Respon Sistem Imun Seluler dan Humoral terhadap Vaksin
mRNA
Respons sel T yang kuat melalui vaksinasi mRNA dicapai dengan menargetkan APC profesional, yaitu dendritic cells (DC). Tergantung pada rute pemrosesan mRNA oleh APC, peptida yang diturunkan dari mRNA dapat disajikan pada major histocompatibility complex (MHC) kelas I atau II dari APC (Gambar 1). Untuk membangun aktivasi sel T yang sukses dan diferensiasi dari sel T naif menjadi sel efektor, sel T harus menerima tiga sinyal berbeda. Sinyal 1 melibatkan aktivasi T cell receptor (TCR) dengan mengenali peptida yang disajikan pada MHC APC. Sinyal 2 melibatkan pengikatan molekul co-stimulator, seperti CD80 dan CD86, oleh CD28 pada sel T. Sinyal 3 terdiri dari sitokin yang disekresikan yang kemudian dirasakan oleh sel T. Kombinasi dari semua sinyal ini akan menghasilkan aktivasi dan diferensiasi sel T.

◆ Bahan Terkumpul:
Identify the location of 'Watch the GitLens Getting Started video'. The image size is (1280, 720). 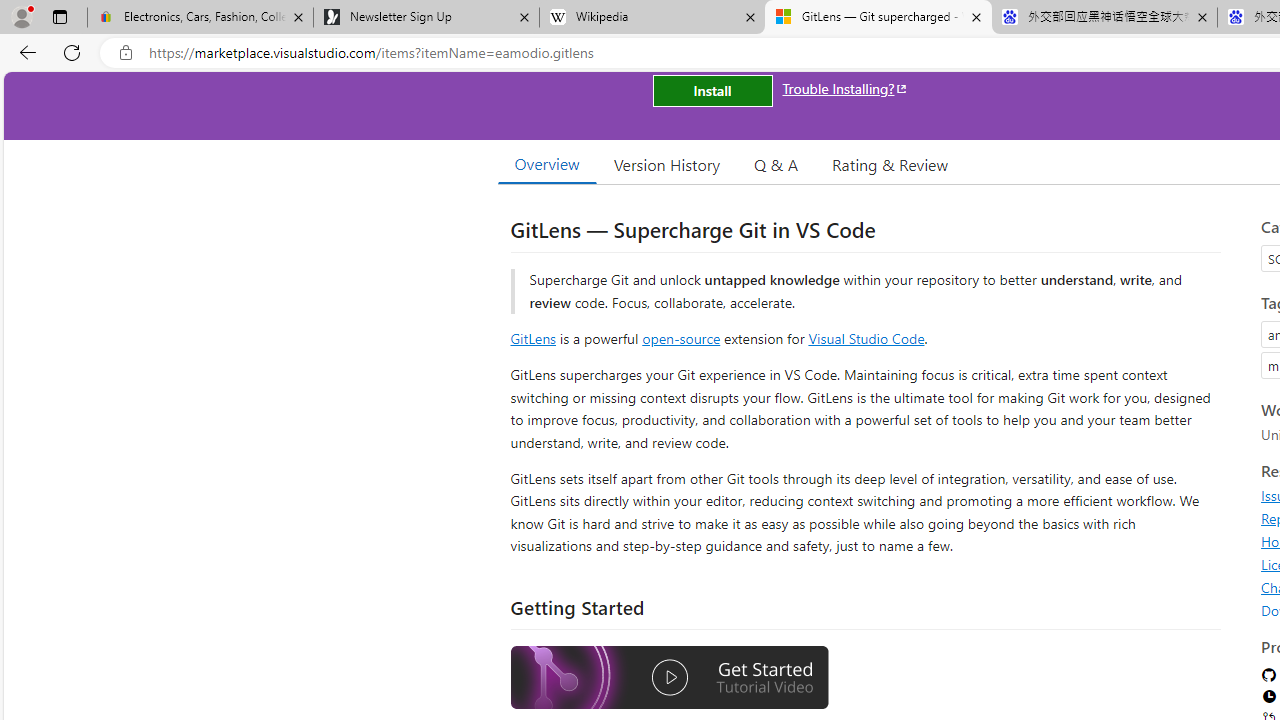
(669, 677).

◆ Uji Pemahaman:
[a] Menurut bagian dokumen tentang respons sel T terhadap vaksin mRNA, untuk apa sel T harus menerima tiga sinyal berbeda? Jawab dalam satu sampai tiga kalimat.
[b] Tentukan apakah setiap pernyataan berikut sesuai dengan bagian dokumen. Jawab ya atau tidak, lalu kutip kata-kata penentunya dari teks.
(i) Sinyal 2 melibatkan pengikatan CD80 dan CD86 oleh CD28 pada sel T.
(ii) Sinyal 3 berupa pengenalan peptida oleh TCR.
(iii) Dendritic cells disebut sebagai APC profesional.

◆ Pembahasan Jawaban:
[a] Sel T harus menerima tiga sinyal berbeda agar aktivasi sel T berhasil dan sel T naif dapat berdiferensiasi menjadi sel efektor. Kombinasi ketiga sinyal itulah yang menghasilkan aktivasi dan diferensiasi sel T.

[b]
(i) Ya: "Sinyal 2 melibatkan pengikatan molekul co-stimulator, seperti CD80 dan CD86, oleh CD28 pada sel T."
(ii) Tidak: "Sinyal 3 terdiri dari sitokin yang disekresikan yang kemudian dirasakan oleh sel T."
(iii) Ya: "menargetkan APC profesional, yaitu dendritic cells (DC)"